Когда воду подвозили к детскому бараку, я просил водовозчицу, женщину-арестантку, чтобы она отлила мне в банку немного воды из бочки и затем принимался поливать свои бороздки на грядках. Я очень любил смотреть, как появляются всходы, листочки, как они раздваиваются. Рита Ивановна, моя первая учительница по огородничеству, показала мне, что такое рост и что такое развитие растений, как они тянутся к солнцу и свету. Первая зелень с этих грядок – зеленый лук и редис, обогащала завтраки воспитанников детского барака.

В середине мая 1946 г. я присутствовал при странном разговоре на грядках двух женщин-арестанток: они были нашими нянями в детском бараке, но знали, что Рита Ивановна официально разрешила мне копаться на огороде, что более младшим детям было строго запрещено.

Два листочка редиски, вылезшие из-под земли, показались мне особенно крупными. И так вдруг захотелось свежей редиски, что я начал глотать слюну. Я попробовал потянуть растение за листочки, хотелось, чтобы редиска росла быстрее.
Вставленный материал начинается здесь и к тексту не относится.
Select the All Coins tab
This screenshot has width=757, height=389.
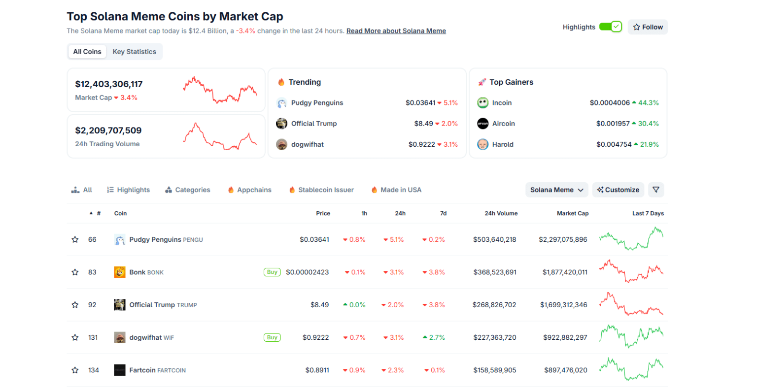pyautogui.click(x=87, y=51)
Одна из женщин-арестанток, исподтишка наблюдавших за моим ковырянием в грядке, тихо засмеялась и сказала: «Так созревание не ускоришь». «А как его ускорить?» – спросил я. «Никак, – ответила другая женщина-арестантка, – само созреет, дай только время». Потом они продолжили разговор между собой. «Кстати, к нему, – женщина кивнула головой в мою сторону, – говорят, сестра с воли приехала. Заберет его с собой». Я навострил уши. Неужели правда? Я прервал размышления над созреванием редиски и глубоко задумался над известием о таком важном событии.

Теперь время пошло быстро: одно событие за другим. После обеда, когда я хотел идти качаться на качелях у берез, за мной пришла женщина из комендатуры и сказала, что мы сейчас пойдем «за ворота». Раньше это означало прогулку всей группы детей. Но сейчас у детей был тихий час, мне разрешалось днем не спать, чтобы ночью хорошо засыпать. Я очень удивился. Женщина из комендатуры показала мне на деревянный дом недалеко от главных ворот на вольной стороне, где жили женщины из охраны. «Мы пойдем сейчас туда – там тебя ждут». Сердце мое забилось радостно. Я никак не мог надеть носки и тапочки. Обычно внутри лагерной зоны мы носили тапочки на босу ногу, а я вообще носил только один тапок на здоровой ноге, парализованная нога болталась, как плеть. Наконец все получилось, и мы пошли на вахту, там, где отпирали дверь, ведущую на свободу. Тамбур вахты был узкий и длинный. Дверь, ведущая на свободу, запиралась на металлический засов изнутри караульного помещения. Из тамбура было небольшое стеклянное окошко с узенькой щелью. В эту щель воспитатели просовывали пропуск, который давал право на выход из лагеря. Пропуск – это картонный квадратик, который нельзя было терять. Выдавали этот картонный квадратик в конторе только тем, кто был в особых списках.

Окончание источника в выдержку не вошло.